"""

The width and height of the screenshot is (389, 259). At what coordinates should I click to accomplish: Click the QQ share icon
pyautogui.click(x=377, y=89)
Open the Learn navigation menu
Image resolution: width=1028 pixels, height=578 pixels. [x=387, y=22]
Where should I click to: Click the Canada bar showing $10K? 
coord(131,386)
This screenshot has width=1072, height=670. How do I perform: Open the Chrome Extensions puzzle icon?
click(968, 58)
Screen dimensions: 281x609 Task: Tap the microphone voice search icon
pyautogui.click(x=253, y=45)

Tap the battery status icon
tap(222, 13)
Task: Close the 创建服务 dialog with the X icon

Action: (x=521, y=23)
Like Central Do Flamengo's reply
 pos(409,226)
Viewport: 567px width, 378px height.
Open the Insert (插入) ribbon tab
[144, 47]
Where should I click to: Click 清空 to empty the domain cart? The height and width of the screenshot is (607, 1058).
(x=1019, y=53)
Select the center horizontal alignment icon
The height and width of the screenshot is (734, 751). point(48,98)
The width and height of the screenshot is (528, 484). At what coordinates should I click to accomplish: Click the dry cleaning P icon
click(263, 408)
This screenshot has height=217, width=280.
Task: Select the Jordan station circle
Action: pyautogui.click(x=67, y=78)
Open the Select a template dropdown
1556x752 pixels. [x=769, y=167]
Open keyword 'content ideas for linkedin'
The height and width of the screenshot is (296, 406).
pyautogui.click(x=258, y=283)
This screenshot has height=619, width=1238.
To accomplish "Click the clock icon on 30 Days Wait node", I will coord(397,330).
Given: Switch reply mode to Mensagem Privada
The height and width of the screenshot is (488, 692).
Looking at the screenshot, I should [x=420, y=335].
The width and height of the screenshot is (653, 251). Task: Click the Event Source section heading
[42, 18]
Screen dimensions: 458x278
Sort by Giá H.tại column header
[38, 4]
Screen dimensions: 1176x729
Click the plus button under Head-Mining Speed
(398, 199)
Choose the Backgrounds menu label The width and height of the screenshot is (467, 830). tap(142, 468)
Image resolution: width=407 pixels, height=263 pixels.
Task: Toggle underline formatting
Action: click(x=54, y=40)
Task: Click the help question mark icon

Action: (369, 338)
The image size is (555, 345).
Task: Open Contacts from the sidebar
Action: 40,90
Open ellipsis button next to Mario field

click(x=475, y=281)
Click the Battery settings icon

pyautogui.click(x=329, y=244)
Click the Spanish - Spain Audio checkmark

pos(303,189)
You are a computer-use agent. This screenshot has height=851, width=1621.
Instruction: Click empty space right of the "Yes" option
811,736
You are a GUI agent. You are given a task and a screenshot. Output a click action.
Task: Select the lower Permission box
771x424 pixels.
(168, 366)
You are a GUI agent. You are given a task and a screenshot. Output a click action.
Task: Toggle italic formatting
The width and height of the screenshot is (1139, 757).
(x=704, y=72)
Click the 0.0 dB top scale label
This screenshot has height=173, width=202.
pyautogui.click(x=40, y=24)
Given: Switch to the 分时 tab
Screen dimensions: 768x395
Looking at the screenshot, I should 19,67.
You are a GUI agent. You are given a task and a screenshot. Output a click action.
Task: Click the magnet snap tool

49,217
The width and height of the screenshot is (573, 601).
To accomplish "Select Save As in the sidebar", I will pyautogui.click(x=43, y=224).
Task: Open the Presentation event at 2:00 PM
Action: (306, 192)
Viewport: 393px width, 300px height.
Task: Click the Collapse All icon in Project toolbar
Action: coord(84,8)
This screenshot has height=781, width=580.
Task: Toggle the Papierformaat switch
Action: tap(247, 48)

"""

Goal of the exercise -> The records above, in their entirety, need to be set down again exactly.

Answer for this exercise ->
The width and height of the screenshot is (389, 259). At what coordinates should I click to accomplish: Click the QQ share icon
pyautogui.click(x=377, y=89)
Open the Learn navigation menu
Image resolution: width=1028 pixels, height=578 pixels. [x=387, y=22]
Where should I click to: Click the Canada bar showing $10K? 
coord(131,386)
This screenshot has width=1072, height=670. How do I perform: Open the Chrome Extensions puzzle icon?
click(968, 58)
Screen dimensions: 281x609 Task: Tap the microphone voice search icon
pyautogui.click(x=253, y=45)

Tap the battery status icon
tap(222, 13)
Task: Close the 创建服务 dialog with the X icon

Action: (x=521, y=23)
Like Central Do Flamengo's reply
 pos(409,226)
Viewport: 567px width, 378px height.
Open the Insert (插入) ribbon tab
[144, 47]
Where should I click to: Click 清空 to empty the domain cart? The height and width of the screenshot is (607, 1058).
(x=1019, y=53)
Select the center horizontal alignment icon
The height and width of the screenshot is (734, 751). point(48,98)
The width and height of the screenshot is (528, 484). At what coordinates should I click to accomplish: Click the dry cleaning P icon
click(263, 408)
This screenshot has height=217, width=280.
Task: Select the Jordan station circle
Action: pyautogui.click(x=67, y=78)
Open the Select a template dropdown
1556x752 pixels. [x=769, y=167]
Open keyword 'content ideas for linkedin'
The height and width of the screenshot is (296, 406).
pyautogui.click(x=258, y=283)
This screenshot has height=619, width=1238.
To accomplish "Click the clock icon on 30 Days Wait node", I will coord(397,330).
Given: Switch reply mode to Mensagem Privada
The height and width of the screenshot is (488, 692).
Looking at the screenshot, I should [x=420, y=335].
The width and height of the screenshot is (653, 251). Task: Click the Event Source section heading
[42, 18]
Screen dimensions: 458x278
Sort by Giá H.tại column header
[38, 4]
Screen dimensions: 1176x729
Click the plus button under Head-Mining Speed
(398, 199)
Choose the Backgrounds menu label The width and height of the screenshot is (467, 830). tap(142, 468)
Image resolution: width=407 pixels, height=263 pixels.
Task: Toggle underline formatting
Action: click(x=54, y=40)
Task: Click the help question mark icon

Action: (369, 338)
The image size is (555, 345).
Task: Open Contacts from the sidebar
Action: 40,90
Open ellipsis button next to Mario field

click(x=475, y=281)
Click the Battery settings icon

pyautogui.click(x=329, y=244)
Click the Spanish - Spain Audio checkmark

pos(303,189)
You are a computer-use agent. This screenshot has height=851, width=1621.
Instruction: Click empty space right of the "Yes" option
811,736
You are a GUI agent. You are given a task and a screenshot. Output a click action.
Task: Select the lower Permission box
771x424 pixels.
(168, 366)
You are a GUI agent. You are given a task and a screenshot. Output a click action.
Task: Toggle italic formatting
The width and height of the screenshot is (1139, 757).
(x=704, y=72)
Click the 0.0 dB top scale label
This screenshot has height=173, width=202.
pyautogui.click(x=40, y=24)
Given: Switch to the 分时 tab
Screen dimensions: 768x395
Looking at the screenshot, I should 19,67.
You are a GUI agent. You are given a task and a screenshot. Output a click action.
Task: Click the magnet snap tool

49,217
The width and height of the screenshot is (573, 601).
To accomplish "Select Save As in the sidebar", I will pyautogui.click(x=43, y=224).
Task: Open the Presentation event at 2:00 PM
Action: (306, 192)
Viewport: 393px width, 300px height.
Task: Click the Collapse All icon in Project toolbar
Action: coord(84,8)
This screenshot has height=781, width=580.
Task: Toggle the Papierformaat switch
Action: tap(247, 48)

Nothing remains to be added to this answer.